ABOUT THIS TASK: Take every line containing "computer" out of the records.

□ □ □ □ □ □ □

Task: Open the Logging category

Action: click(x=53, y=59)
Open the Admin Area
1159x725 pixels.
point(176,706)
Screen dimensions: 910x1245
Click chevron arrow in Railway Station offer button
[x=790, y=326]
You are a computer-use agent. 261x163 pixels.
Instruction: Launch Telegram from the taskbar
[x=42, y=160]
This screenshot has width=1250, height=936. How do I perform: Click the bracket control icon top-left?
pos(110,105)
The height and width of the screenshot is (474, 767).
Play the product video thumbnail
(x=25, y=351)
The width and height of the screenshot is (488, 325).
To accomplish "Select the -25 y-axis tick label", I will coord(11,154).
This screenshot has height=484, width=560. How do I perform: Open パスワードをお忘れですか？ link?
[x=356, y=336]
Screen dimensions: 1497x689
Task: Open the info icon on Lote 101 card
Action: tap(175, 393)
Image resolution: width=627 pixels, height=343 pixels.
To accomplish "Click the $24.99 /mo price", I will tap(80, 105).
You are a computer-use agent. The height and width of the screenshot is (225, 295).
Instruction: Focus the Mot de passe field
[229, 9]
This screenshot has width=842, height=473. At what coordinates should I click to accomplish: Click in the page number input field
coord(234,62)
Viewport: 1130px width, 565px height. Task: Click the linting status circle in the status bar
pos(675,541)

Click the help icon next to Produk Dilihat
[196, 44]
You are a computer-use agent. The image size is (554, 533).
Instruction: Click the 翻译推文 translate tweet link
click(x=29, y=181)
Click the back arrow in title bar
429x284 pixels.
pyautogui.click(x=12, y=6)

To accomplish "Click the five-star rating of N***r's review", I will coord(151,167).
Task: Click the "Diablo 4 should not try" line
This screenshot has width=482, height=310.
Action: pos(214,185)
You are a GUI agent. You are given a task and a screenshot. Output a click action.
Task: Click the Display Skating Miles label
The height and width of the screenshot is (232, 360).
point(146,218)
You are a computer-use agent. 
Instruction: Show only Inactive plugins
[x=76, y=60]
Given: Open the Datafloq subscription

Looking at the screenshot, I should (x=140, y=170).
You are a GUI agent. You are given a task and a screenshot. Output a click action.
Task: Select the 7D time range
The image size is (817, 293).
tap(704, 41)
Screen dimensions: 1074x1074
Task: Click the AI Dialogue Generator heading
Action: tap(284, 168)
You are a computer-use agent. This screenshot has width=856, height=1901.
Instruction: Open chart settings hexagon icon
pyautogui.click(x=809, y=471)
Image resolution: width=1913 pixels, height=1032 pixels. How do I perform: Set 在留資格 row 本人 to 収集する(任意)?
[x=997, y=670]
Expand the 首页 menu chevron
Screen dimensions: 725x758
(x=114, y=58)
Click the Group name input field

□ □ □ □ □ □ □

EXPECTED OUTPUT:
You are a computer-use agent. 261x163 pixels.
You are a computer-use agent. The height and width of the screenshot is (225, 295).
You are a computer-use agent. The image size is (554, 533).
You are a computer-use agent. 
You are a computer-use agent. This screenshot has width=856, height=1901.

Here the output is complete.